- Church: Church of England
- In office: 2009–2014
- Other posts: Bishop of Maidstone (2001–2009) Principal, Ridley Hall (1992–2001)

Orders
- Ordination: 1971 (deacon); 1972 (priest)
- Consecration: March 2001 by George Carey

Personal details
- Born: 21 April 1947 (age 79)
- Denomination: Anglican
- Parents: Alan & Doris
- Spouse: Jacqueline Webster (m. 1973)
- Children: Two daughters
- Alma mater: University of Leeds St John's College, Nottingham

= Graham Cray =

British Anglican bishop

Graham Alan Cray (born 21 April 1947) is a retired British Anglican bishop.

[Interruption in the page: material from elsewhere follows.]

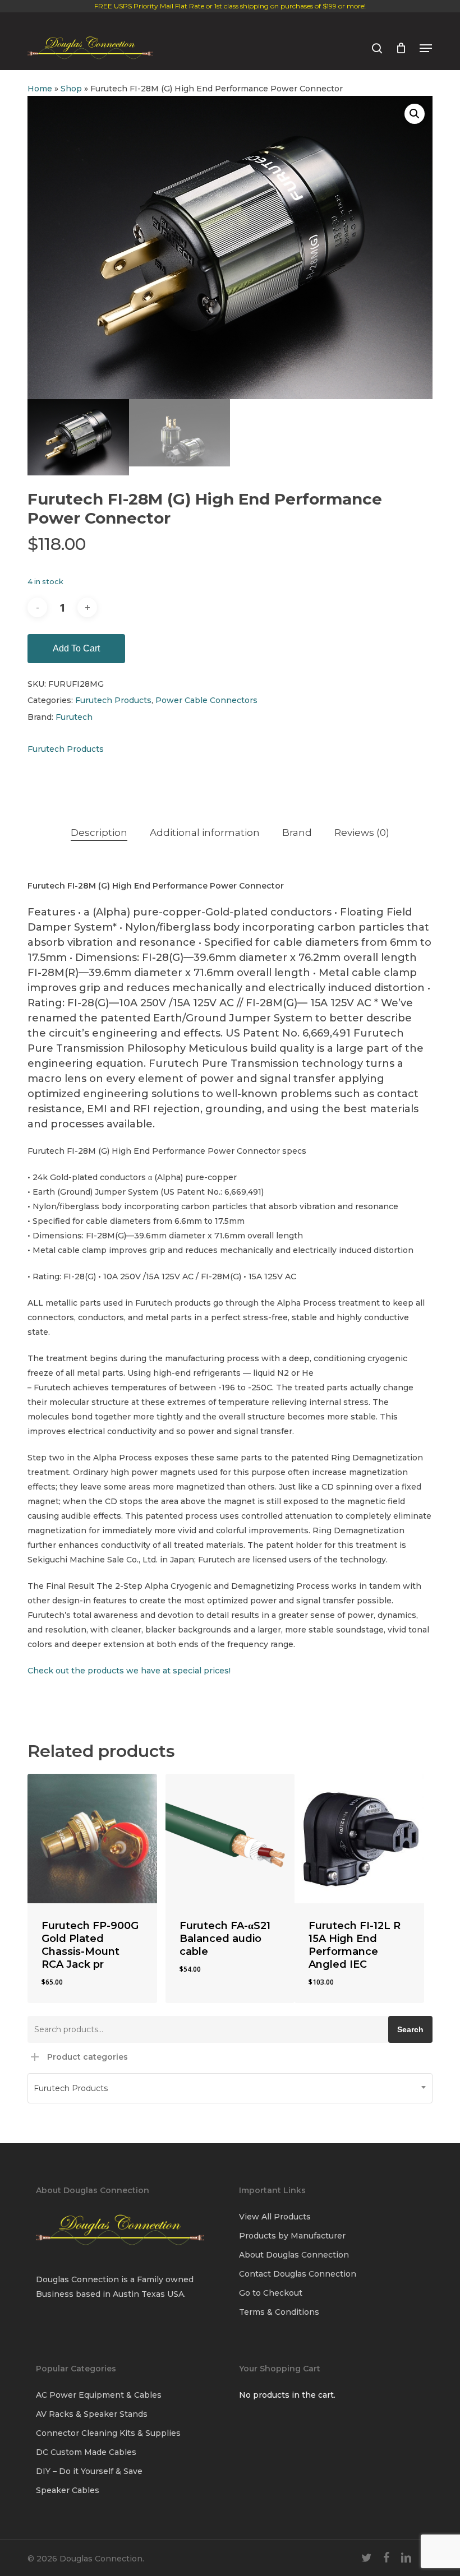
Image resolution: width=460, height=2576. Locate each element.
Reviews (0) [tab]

He was the Bishop of Maidstone in the Diocese of Canterbury from 2001 to 2009, and was the Archbishops' Missioner and Team Leader of Fresh Expressions from 2009 to 2014.

==Early life and education==
Cray grew up without his mother Doris, who killed herself when he was 8 years old. Cray was educated (gaining a Bachelor of Arts), at Leeds University and St John's College, Nottingham.

==Ordained ministry==
He began his ministry as a curate at St Mark's Church, Gillingham. Cray later spent 14 years at St Michael-le-Belfrey in York (at first working with, and later succeeding, David Watson) before becoming Principal of Ridley Hall theological college in Cambridge.

Cray was consecrated a bishop in March 2001. He served as the Bishop of Maidstone, a suffragan bishop in the Diocese of Canterbury, between 2001 and 2009. In 2009, he was appointed to lead the Archbishops' (of Canterbury and of York) Fresh Expressions team. He retired from full-time ministry in 2014.

He is the Chairman of Soul Survivor. In 2024 Cray was subject to disciplinary action for failing to pass on information regarding allegations against Mike Pilavachi.